OLS minimized the sum of squared errors of the actual samples versus the estimated values. If that is your goal, then that is the thing to do.

fog37 · Jan 12, 2024

FactChecker said:

OLS minimized the sum of squared errors of the actual samples versus the estimated values. If that is your goal, then that is the thing to do.

That is the goal but many resources I read state that OLS is only for linear models and that puzzled me....Is it because the estimates resulting from applying OLS to linear models are not as good as they could be when the model is linear?

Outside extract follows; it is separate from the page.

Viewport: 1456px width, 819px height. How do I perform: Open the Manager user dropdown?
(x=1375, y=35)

FactChecker · Jan 12, 2024

I should probably not have called it OLS. If your goal is to minimize the sum-squared-errors, then do that, whether it requires OLS or a numerical technique.
These problems do not exist in a vacuum. You should have a reason for the model you propose and have something that you want to use the results for. That should determine what approach you can use. What you need to be aware of is that the statistical results like confidence intervals of the parameters may not be valid if certain assumptions are not met.

fog37 · Jan 13, 2024

FactChecker said:

I should probably not have called it OLS. If your goal is to minimize the sum-squared-errors, then do that, whether it requires OLS or a numerical technique.
These problems do not exist in a vacuum. You should have a reason for the model you propose and have something that you want to use the results for. That should determine what approach you can use. What you need to be aware of is that the statistical results like confidence intervals of the parameters may not be valid if certain assumptions are not met.

I see.

Inferential statistics is either about estimation, hypothesis testing, or both. Estimation is really just about coming up with a reasonably good numerical, unbiased, consistent, low variance estimate of the parameter.

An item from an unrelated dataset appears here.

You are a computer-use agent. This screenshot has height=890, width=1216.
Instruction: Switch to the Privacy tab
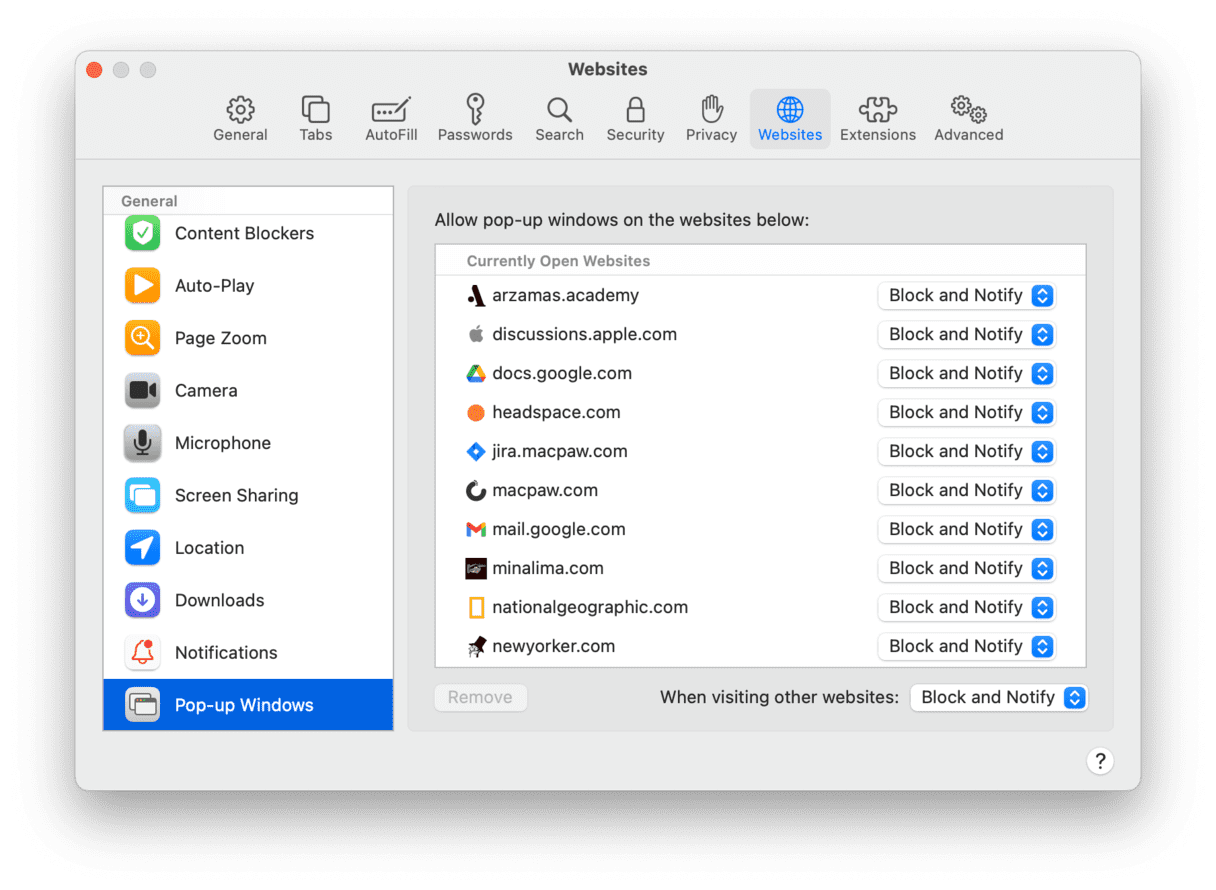711,118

Hypothesis testing focuses on a different task: it hypothesizes the unknown population parameter and uses the limited sample data to check if that hypothesis (H0) is valid or not. Confidence intervals, standard errors, p-values result from hypothesis testing, not from estimation, correct?

If the required assumptions are not met by the chosen model, estimation may still work just fine...but confidence intervals, standard errors, p-values, etc. will not be reliable, statistically speaking.

For example, in linear regression, the response variable ##Y## does not have to be normally distributed for the model to be sound and get good estimates of the slope and intercept. The Markov-Gauss assumptions don't force ##Y## or the residuals to have normal distribution at all....But confidence intervals, standard errors, p-values, the output of hypothesis testing, will not be good if Y in not normal which implies that the residuals will also not be normally distributed...

Am I thinking correctly here?

FactChecker · Jan 13, 2024

fog37 said:

For example, in linear regression, the response variable ##Y## does not have to be normally distributed for the model to be sound and get good estimates of the slope and intercept. The Markov-Gauss assumptions don't force ##Y## or the residuals to have normal distribution at all....But confidence intervals, standard errors, p-values, the output of hypothesis testing, will not be good if Y in not normal which implies that the residuals will also not be normally distributed...

Am I thinking correctly here?

When you talk about a normal distribution, you should be talking about the random term, ##\epsilon##, not about ##Y##. There can be many ways that random behavior influences ##Y##. I have not seen you mention that yet. You need to pay special attention to how the random term enters into the equation. Without that, your model is incomplete.
Some example models are:
##Y = a_0 + a_1 X_1 + a_2 X_2 + \epsilon##
or
##Y = \epsilon \cdot e^{a_0 + a_1 X_1 + a_2 X_2}##
or
##Y = g( X + \epsilon)##

fog37 · Jan 13, 2024

I see. Your point is that the residuals can be normally distributed (and have equal variance) at each ##X## value...But that does not automatically imply that the observed response variable ##Y## has also normally distributed values....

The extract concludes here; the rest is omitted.